Background: Asthma exacerbations are a leading cause of pediatric emergency department (ED) visits and hospitalizations. Existing prediction tools rely on subjective clinical findings and do not reliably predict hospitalization early in the ED course. Respiratory impedance from oscillometry is a feasibly obtained objective lung function measure, which may be incorporated in prediction models to better assist clinicians with management and disposition decisions.

Objective: To develop and internally validate a model that incorporates demographics, clinical factors and respiratory impedance metrics to predict hospitalization for children with asthma exacerbations in the ED.

Design/Methods: Prospective study of children 4-18 years presenting to a pediatric ED for asthma exacerbations. Vital signs and respiratory impedance measures were obtained at ED presentation, prior to standard ED asthma therapies of inhaled bronchodilators and systemic corticosteroids. Demographics and asthma history were recorded. Respiratory impedance metrics include resistance (R-degree of airway obstruction) and reactance (X-degree of lung stiffness) over 10 frequencies 7-41Hz, frequency dependence of R (R7-19), area of X (AX) and resonant frequency (fres) transformed to z-scores from height-based reference equations.
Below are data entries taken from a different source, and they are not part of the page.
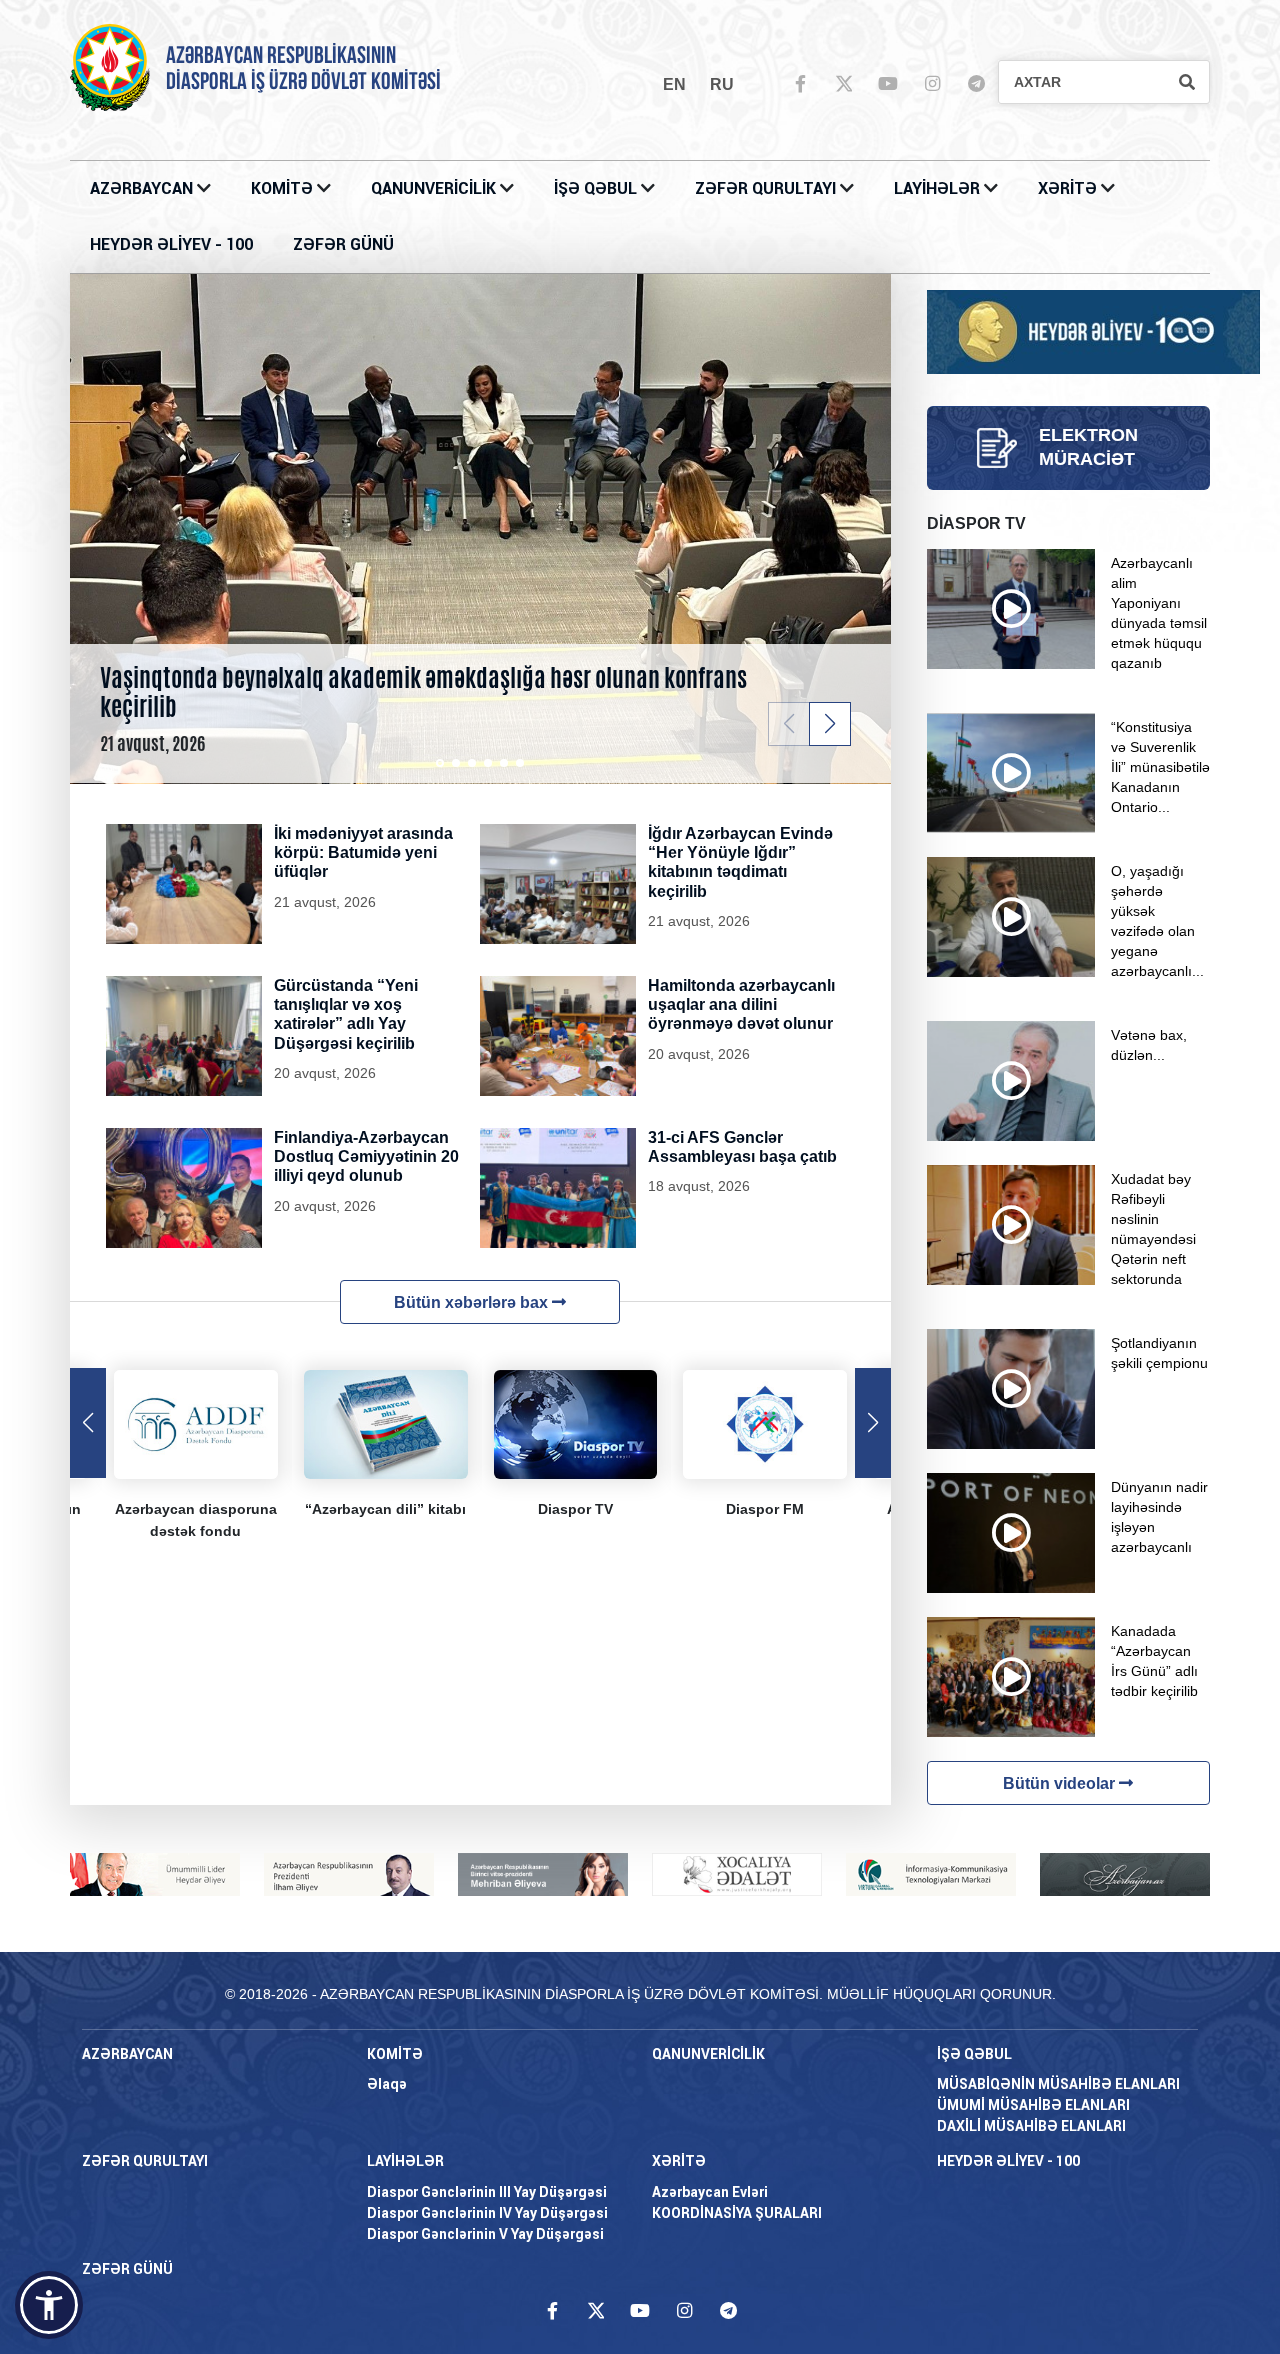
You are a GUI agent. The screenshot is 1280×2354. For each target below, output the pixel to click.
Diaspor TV (575, 1509)
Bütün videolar (1061, 1783)
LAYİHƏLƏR (939, 188)
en (674, 84)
Data were split randomly into training (80%) and testing (20%) sets. The prediction model for hospitalization was developed and internally validated using elastic net regression with cross-validation to fine-tune the penalty terms. Youden's J-statistic was used to determine optimal sensitivity and specificity.

Results: Of 186 participants (median age 9 years [IQR 6.6, 12.4]), 107 (58%) were male, 110 (59%) identified as Hispanic and 44 (24%) required hospitalization (Table includes all candidate variables). A combination of race, insurance type, initial vital signs (temperature, oxygen saturation, heart rate), and respiratory impedance measures (R19, R7-19, AX7, Fres) were retained in the final model and best differentiated hospitalization (AUC 0.79; 95% CI 0.62-0.96) with optimal testing set sensitivity of 0.63 and specificity of 0.90 (Figure).
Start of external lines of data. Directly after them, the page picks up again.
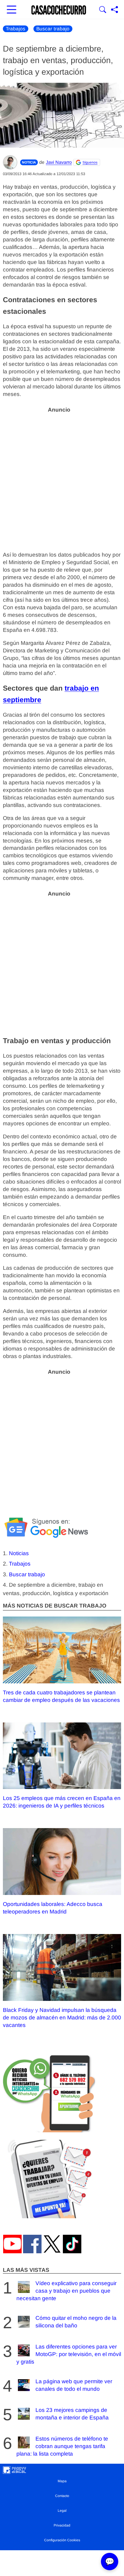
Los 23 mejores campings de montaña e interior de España (72, 2414)
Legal (62, 2511)
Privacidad (62, 2525)
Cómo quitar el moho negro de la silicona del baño (76, 2322)
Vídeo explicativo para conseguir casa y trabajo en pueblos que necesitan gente (66, 2290)
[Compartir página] (114, 10)
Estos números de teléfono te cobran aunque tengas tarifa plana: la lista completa (62, 2446)
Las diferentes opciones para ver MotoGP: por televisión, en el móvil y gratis (68, 2354)
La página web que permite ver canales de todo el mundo (73, 2385)
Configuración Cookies (62, 2540)
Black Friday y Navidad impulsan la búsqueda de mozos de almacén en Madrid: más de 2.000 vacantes (62, 2017)
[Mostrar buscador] (102, 10)
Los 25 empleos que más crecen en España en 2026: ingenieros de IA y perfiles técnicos (62, 1802)
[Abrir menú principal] (11, 10)
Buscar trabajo (52, 29)
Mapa (62, 2481)
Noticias (19, 1553)
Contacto (62, 2496)
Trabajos (15, 29)
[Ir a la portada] (58, 10)
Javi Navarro (59, 162)
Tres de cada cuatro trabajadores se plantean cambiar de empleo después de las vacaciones (61, 1696)
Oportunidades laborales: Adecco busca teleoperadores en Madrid (52, 1908)
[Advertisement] (62, 479)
Conclusion(s): Our internally validated model to predict hospitalization at initial ED presentation for asthma exacerbations includes objective physiologic measures that are feasible to obtain in this setting. Once externally validated, this prediction model may facilitate prompt management and disposition decisions for pediatric asthma exacerbations in the ED.

Table. Demographics, clinical characteristics, and respiratory impedance measures of study population included as candidate variables in elastic net models.


Figure. Optimal test characteristics in training and test sets (a) and elastic net ROC curves for cross-validated (CV) training set and test set (b) for outcome of hospitalization.